• _Task item_
When you reach the line containing "Lipstick Tube (426, 502)" in the entries below, please begin setting down lines exactly, stop only after the last one, and add nothing else.

• _Given data_
********
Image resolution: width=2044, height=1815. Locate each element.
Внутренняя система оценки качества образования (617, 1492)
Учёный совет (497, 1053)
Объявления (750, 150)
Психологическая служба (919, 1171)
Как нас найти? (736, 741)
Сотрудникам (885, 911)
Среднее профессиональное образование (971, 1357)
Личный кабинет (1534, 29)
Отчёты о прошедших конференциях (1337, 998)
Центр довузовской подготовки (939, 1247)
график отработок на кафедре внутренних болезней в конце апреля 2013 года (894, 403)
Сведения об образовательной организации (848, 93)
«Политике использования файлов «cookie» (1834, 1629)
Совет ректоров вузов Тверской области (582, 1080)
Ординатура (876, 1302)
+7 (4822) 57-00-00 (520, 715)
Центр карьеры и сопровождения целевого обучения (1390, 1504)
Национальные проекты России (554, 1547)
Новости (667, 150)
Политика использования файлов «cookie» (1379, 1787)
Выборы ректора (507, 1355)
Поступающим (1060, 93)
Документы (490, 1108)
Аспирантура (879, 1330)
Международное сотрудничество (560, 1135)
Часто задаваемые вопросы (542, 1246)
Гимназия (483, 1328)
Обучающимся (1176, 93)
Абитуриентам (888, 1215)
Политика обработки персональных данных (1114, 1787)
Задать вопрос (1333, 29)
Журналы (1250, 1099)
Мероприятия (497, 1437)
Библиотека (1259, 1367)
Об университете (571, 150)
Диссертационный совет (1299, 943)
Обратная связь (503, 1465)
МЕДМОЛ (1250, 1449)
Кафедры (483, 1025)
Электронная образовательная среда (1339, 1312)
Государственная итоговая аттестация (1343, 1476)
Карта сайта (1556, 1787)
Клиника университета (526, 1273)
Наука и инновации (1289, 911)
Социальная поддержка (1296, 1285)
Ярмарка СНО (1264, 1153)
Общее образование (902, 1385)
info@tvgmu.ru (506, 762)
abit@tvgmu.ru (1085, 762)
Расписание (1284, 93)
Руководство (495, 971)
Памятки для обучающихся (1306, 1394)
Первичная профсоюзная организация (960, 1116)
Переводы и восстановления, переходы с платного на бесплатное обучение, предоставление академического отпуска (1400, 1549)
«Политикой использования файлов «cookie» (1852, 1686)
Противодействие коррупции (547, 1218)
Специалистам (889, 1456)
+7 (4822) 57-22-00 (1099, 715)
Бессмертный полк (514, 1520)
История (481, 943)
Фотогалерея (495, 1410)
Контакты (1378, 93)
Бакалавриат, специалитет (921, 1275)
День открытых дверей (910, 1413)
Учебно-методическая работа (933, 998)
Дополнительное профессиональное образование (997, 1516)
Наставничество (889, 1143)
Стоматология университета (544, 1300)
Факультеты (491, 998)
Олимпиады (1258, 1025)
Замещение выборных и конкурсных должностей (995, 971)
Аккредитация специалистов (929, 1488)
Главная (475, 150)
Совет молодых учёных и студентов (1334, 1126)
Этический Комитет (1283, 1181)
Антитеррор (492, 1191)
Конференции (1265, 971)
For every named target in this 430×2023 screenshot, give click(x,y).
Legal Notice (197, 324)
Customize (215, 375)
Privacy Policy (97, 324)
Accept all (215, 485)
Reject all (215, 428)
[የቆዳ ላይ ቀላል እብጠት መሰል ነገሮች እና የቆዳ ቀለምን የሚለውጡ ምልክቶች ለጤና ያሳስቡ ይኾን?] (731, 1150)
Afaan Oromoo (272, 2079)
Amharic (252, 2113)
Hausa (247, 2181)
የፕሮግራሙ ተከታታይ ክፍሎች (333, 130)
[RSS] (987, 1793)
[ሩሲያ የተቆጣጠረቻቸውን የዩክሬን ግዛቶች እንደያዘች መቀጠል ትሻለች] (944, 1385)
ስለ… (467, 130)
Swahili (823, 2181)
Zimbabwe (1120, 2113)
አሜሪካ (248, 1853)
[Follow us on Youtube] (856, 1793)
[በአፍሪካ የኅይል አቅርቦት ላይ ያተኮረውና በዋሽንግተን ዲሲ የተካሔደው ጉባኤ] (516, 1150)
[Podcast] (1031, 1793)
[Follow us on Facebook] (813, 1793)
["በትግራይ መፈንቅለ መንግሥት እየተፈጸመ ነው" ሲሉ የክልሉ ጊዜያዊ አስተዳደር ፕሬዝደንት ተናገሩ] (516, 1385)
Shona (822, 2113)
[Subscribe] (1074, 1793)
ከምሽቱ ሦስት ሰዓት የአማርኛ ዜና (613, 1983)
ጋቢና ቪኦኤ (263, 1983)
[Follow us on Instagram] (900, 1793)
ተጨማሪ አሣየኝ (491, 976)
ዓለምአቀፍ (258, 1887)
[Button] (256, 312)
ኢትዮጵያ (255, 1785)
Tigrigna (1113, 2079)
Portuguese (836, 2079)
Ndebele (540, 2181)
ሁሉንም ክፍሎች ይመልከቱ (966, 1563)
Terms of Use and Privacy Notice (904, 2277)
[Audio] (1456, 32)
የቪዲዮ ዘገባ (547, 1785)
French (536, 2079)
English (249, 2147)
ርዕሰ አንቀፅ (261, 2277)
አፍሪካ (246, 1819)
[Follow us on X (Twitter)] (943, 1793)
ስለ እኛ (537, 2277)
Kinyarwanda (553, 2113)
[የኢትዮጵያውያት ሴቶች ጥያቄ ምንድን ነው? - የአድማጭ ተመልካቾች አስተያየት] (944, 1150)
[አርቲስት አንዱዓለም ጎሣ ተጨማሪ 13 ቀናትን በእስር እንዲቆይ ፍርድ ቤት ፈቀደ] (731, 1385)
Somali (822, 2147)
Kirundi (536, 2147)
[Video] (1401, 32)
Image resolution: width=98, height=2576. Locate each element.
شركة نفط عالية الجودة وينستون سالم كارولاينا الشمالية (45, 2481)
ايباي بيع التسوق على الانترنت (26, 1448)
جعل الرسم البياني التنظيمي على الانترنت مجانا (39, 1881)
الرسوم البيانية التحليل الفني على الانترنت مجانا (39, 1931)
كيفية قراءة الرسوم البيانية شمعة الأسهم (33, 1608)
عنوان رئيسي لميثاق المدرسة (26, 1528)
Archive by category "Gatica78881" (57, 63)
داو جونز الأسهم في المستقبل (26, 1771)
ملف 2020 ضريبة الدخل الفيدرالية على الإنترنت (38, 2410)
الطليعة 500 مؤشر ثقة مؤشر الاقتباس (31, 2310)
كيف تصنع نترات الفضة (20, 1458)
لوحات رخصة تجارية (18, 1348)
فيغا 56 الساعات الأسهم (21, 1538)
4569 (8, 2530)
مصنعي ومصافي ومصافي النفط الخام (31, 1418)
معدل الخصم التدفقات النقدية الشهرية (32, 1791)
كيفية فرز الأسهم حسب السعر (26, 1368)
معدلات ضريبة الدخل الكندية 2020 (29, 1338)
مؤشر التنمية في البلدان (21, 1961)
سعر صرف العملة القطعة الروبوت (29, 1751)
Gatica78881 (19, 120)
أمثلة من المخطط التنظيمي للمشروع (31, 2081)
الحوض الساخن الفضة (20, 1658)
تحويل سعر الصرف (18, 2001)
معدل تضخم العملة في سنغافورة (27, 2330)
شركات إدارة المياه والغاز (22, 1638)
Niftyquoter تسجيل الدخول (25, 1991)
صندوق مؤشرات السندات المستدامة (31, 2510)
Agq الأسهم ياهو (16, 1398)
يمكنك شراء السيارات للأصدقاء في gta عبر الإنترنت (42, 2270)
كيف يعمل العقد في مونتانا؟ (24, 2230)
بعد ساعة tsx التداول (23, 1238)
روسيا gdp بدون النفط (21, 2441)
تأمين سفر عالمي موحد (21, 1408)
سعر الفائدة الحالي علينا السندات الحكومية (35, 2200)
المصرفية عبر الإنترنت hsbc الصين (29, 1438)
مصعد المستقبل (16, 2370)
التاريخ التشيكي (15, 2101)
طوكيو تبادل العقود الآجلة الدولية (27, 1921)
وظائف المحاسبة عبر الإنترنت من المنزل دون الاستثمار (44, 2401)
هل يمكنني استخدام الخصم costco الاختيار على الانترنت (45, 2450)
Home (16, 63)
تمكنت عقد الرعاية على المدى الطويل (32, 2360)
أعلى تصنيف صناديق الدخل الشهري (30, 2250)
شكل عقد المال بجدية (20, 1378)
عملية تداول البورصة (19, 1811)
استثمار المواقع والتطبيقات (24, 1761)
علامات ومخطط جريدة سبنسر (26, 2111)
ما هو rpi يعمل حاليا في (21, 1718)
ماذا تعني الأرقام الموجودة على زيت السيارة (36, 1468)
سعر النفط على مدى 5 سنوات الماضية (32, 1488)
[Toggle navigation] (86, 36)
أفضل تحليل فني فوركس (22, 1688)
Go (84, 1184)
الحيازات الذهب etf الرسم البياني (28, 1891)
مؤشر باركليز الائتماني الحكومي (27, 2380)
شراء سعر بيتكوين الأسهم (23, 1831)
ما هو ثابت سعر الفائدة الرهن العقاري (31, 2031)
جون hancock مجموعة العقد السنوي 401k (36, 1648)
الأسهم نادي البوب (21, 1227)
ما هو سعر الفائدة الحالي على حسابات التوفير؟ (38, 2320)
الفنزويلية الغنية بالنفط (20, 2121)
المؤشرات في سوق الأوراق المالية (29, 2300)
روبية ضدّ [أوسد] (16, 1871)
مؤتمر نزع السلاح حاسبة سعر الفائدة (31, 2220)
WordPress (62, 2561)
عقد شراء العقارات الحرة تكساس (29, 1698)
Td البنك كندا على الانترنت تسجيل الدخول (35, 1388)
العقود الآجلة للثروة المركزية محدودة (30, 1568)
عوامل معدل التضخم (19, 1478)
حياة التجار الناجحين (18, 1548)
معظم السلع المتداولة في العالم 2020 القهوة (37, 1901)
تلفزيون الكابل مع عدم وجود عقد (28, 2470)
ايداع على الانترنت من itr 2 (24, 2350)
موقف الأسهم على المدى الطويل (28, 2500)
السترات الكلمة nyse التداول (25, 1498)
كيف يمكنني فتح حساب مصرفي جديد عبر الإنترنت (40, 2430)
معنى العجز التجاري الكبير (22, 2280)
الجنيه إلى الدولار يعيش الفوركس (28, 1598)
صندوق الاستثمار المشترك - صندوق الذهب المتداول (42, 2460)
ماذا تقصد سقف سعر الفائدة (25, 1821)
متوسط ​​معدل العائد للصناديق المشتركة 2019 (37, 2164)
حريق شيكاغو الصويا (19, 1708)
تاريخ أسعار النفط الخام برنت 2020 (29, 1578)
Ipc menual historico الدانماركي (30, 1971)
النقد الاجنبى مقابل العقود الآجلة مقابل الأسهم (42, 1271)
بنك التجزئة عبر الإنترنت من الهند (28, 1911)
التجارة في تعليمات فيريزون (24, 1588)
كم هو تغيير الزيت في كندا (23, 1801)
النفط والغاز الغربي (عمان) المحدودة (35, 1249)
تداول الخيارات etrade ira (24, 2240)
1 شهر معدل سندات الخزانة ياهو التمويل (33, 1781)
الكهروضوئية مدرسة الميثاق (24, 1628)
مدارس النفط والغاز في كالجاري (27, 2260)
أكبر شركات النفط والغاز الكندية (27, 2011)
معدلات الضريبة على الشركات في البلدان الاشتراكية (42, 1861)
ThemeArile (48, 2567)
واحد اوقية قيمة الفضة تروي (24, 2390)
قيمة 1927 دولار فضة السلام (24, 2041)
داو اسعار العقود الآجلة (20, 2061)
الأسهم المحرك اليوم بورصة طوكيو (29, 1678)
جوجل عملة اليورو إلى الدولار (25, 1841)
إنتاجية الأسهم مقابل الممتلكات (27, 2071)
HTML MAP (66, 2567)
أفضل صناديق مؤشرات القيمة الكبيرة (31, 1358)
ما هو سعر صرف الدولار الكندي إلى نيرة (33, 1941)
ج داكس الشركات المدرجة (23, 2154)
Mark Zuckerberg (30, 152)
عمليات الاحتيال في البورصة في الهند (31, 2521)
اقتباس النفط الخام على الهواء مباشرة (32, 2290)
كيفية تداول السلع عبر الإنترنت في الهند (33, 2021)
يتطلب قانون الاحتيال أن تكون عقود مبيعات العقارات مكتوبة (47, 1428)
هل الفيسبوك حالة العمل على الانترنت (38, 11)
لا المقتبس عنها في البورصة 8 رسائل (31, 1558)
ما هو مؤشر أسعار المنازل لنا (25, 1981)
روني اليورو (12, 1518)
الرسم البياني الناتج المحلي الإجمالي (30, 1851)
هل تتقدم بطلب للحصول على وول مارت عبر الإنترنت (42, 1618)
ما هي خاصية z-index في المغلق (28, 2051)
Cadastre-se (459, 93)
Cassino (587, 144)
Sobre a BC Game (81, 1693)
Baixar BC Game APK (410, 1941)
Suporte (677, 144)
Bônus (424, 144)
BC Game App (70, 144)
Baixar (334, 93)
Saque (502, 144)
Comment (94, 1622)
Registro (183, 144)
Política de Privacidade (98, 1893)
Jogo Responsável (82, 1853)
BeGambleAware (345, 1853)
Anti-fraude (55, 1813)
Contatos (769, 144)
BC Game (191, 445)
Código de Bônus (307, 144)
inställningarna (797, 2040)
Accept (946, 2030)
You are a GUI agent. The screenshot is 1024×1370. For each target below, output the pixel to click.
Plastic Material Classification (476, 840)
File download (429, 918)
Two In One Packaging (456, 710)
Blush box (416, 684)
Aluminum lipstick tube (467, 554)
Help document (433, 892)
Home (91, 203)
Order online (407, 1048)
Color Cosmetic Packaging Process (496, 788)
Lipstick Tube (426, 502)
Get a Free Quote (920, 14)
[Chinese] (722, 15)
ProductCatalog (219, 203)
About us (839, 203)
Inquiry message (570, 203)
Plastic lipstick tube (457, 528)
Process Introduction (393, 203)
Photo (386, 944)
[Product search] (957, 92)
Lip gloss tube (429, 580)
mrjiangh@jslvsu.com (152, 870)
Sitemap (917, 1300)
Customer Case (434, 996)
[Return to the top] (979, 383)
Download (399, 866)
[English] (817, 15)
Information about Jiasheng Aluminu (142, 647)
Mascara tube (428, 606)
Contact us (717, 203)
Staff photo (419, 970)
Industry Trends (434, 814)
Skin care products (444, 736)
********
• _Your solution_
Lipstick Tube (426, 502)
Get a Free Quote (920, 14)
[Chinese] (722, 15)
ProductCatalog (219, 203)
About us (839, 203)
Inquiry message (570, 203)
Plastic lipstick tube (457, 528)
Process Introduction (393, 203)
Photo (386, 944)
[Product search] (957, 92)
Lip gloss tube (429, 580)
mrjiangh@jslvsu.com (152, 870)
Sitemap (917, 1300)
Customer Case (434, 996)
[Return to the top] (979, 383)
Download (399, 866)
[English] (817, 15)
Information about Jiasheng Aluminu (142, 647)
Mascara tube (428, 606)
Contact us (717, 203)
Staff photo (419, 970)
Industry Trends (434, 814)
Skin care products (444, 736)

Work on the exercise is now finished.